# Falmouth to St Mawes Ferry



## barryd (May 9, 2008)

Hi 

Can anyone tell me if there is a car ferry that actually runs from Falmouth to St Mawes?

I have scoured the Ferries website for Falmouth but it just isnt obvious. It looks like the car ferry goes from somewhere much further up river. We are going there this afternoon in the van, staying on a CL just outside Falmouth and would like to take the scooter (not the car or van) across to St Mawes.

We would have stayed over St Mawes side but there are no CL's or CS there or near there.

I have looked at the site in some detail and even downloaded the map to no avail, I have called Falmouth Ti whos phone is out of order and called the ferries hotline which was useless.

Any help appreciated

Cheers
BD


----------



## arty23 (May 20, 2005)

Try ThisST MAWES FERRY.Just realised this is not a car ferry however.


----------



## JustRadio (May 21, 2005)

* DATASET EXCERPT *
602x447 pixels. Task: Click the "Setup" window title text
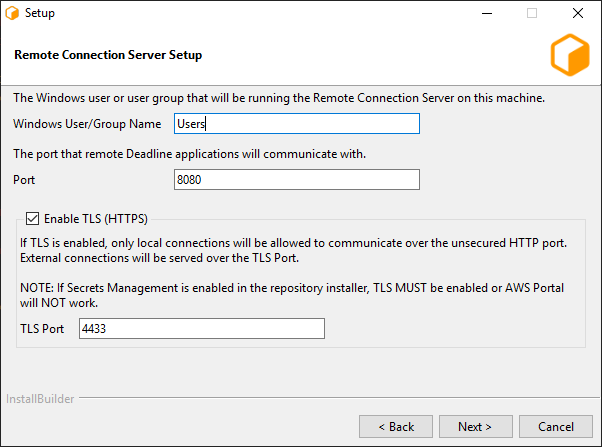(40, 14)
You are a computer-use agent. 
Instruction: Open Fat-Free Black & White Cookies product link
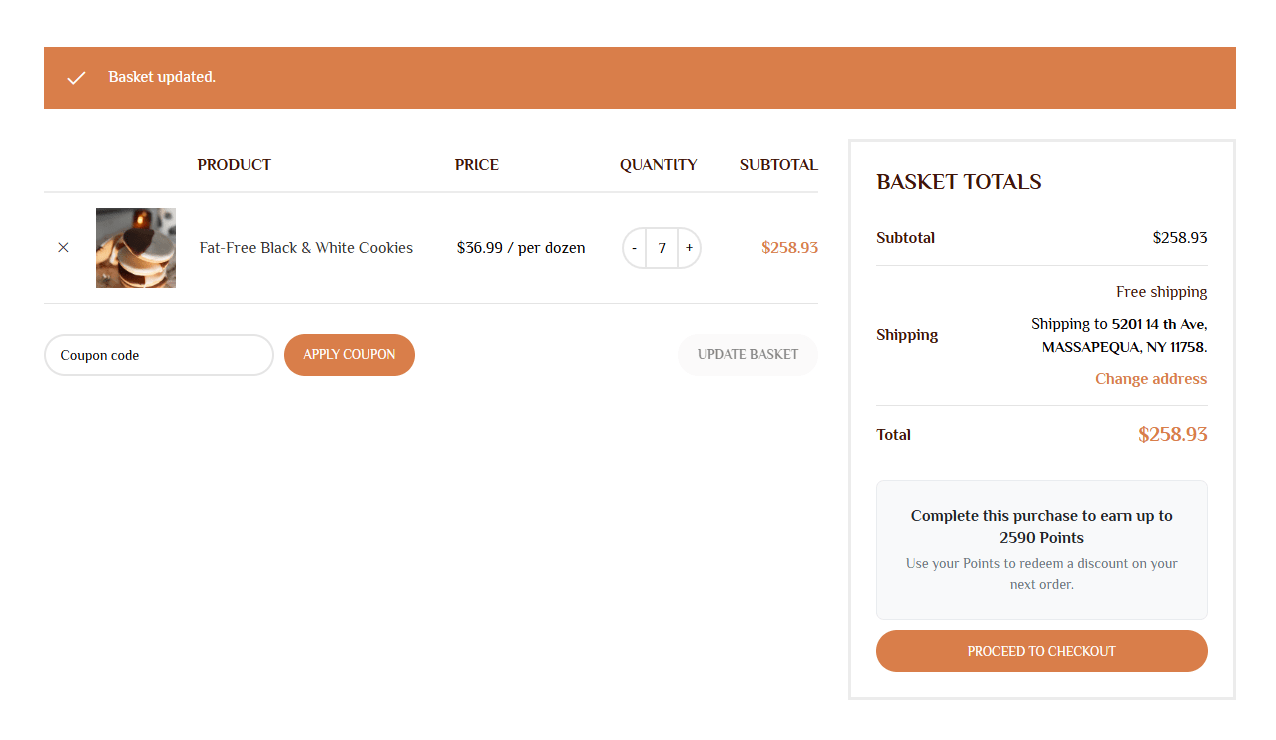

* TO DO *
• 1. List the usernames of everyone who posts in the Falmouth ferry thread.
• 2. Continue the Falmouth ferry thread from the point where it stops.

* ANSWERS BELOW *
• 1. barryd, arty23, JustRadio

• 2.
I'm sure not, even if they decided to introduce one there's no suitable place to ro-ro in St Mawes. There's just the pedestrian ferry from The Price of Wales Pier, or the King Harry chain ferry up the Fal, (interesting to stop for a cream tea at Smugglers Cottage and look at the big ships moored up there).

It's a pain, but more than 30 miles less than avoiding it!


----------



## barryd (May 9, 2008)

Thanks

I think I have sussed it out now, as you say there isnt one but the site implies there is. 

The actual car ferry is Feock - Philleigh which is about 7 miles upstream from the CL we are heading to and then about 4 miles on the other side to st mawes. We can therefore take the bike across from there for £3 for the two of us return as appose to £14 on the pedestrian ferry which doesnt make sense but there you go.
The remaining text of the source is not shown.